Work instructions
Reproduce the material verbatim, from the line containing "AMP Superseal 1.5" through the end of the material, with both ends included. Leave the pictures out of your copy.

Dataset entries
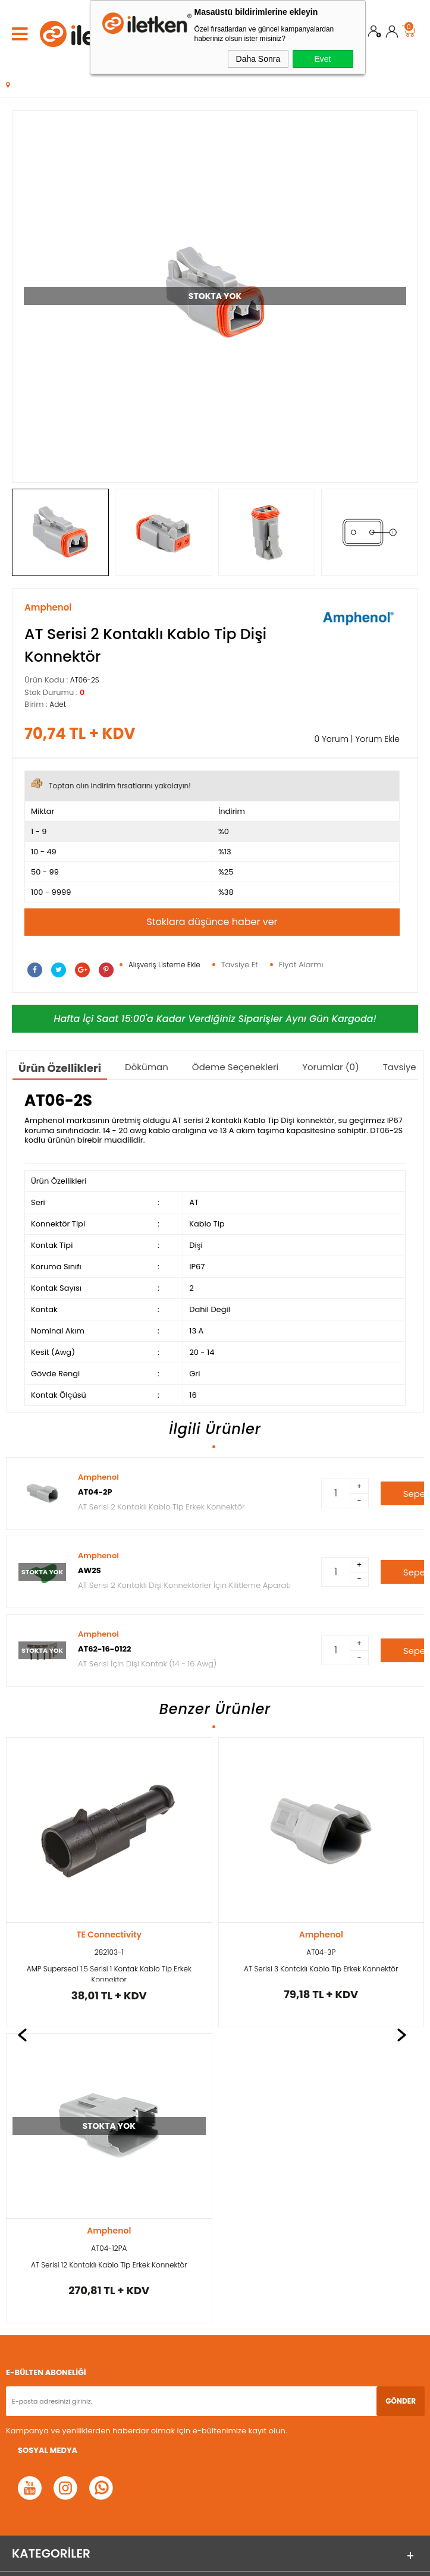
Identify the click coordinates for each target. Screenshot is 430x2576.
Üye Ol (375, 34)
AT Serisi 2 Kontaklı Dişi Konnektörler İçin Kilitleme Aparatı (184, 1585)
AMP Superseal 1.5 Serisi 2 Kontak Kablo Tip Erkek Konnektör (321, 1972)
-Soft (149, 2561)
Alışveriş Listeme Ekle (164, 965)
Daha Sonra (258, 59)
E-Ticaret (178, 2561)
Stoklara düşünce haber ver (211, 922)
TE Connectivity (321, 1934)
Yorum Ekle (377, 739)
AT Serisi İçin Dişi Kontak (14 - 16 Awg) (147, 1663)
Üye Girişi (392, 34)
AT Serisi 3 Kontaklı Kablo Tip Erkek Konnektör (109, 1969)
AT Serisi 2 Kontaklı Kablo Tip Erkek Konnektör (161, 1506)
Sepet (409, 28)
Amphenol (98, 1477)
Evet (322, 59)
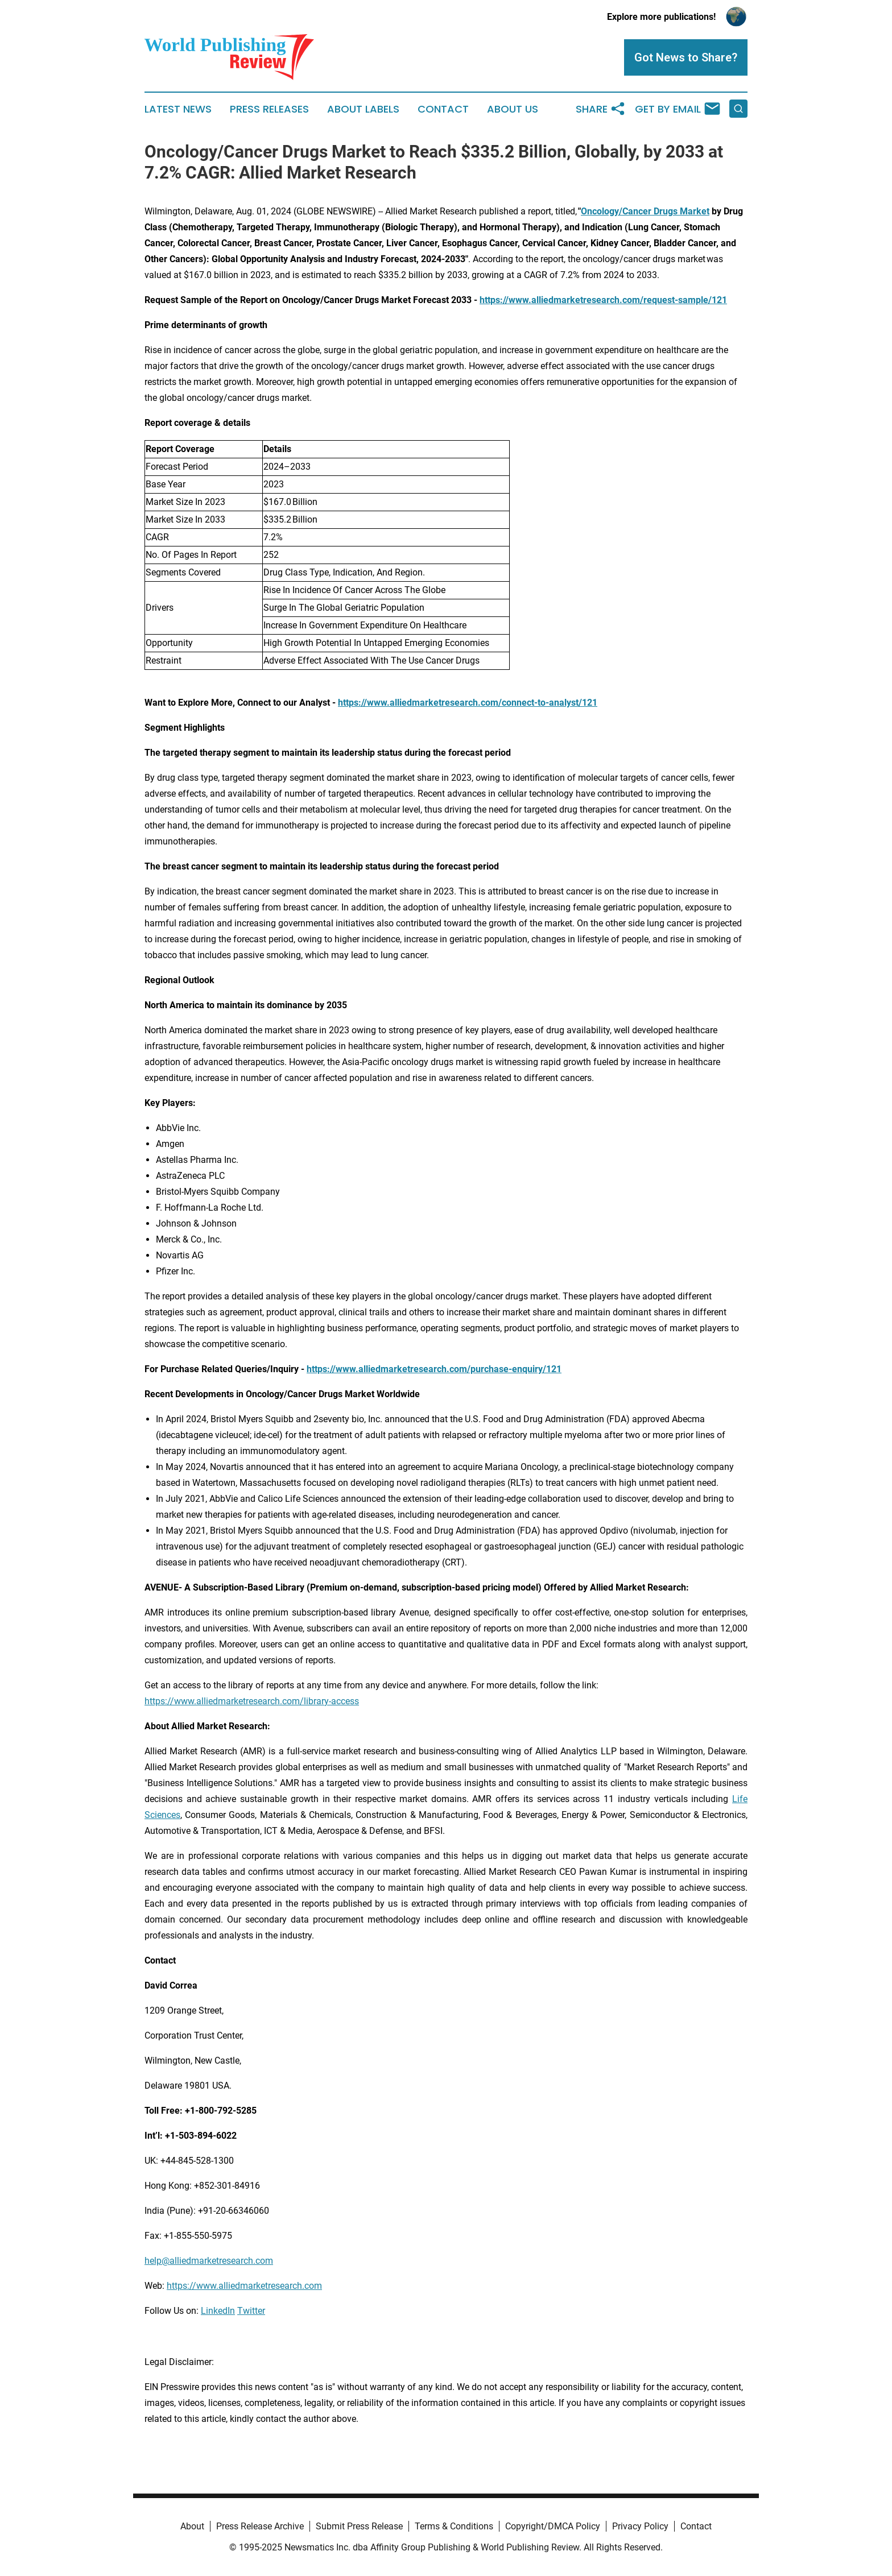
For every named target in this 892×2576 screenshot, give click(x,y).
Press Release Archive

Result
AMP Superseal 1.5 Serisi 2 Kontak Kablo Tip Erkek Konnektör (321, 1972)
-Soft (149, 2561)
Alışveriş Listeme Ekle (164, 965)
Daha Sonra (258, 59)
E-Ticaret (178, 2561)
Stoklara düşünce haber ver (211, 922)
TE Connectivity (321, 1934)
Yorum Ekle (377, 739)
AT Serisi İçin Dişi Kontak (14 - 16 Awg) (147, 1663)
Üye Girişi (392, 34)
AT Serisi 3 Kontaklı Kablo Tip Erkek Konnektör (109, 1969)
AT Serisi 2 Kontaklı Kablo Tip Erkek Konnektör (161, 1506)
Sepet (409, 28)
Amphenol (98, 1477)
Evet (322, 59)
For every named target in this 892×2576 screenshot, give click(x,y).
Press Release Archive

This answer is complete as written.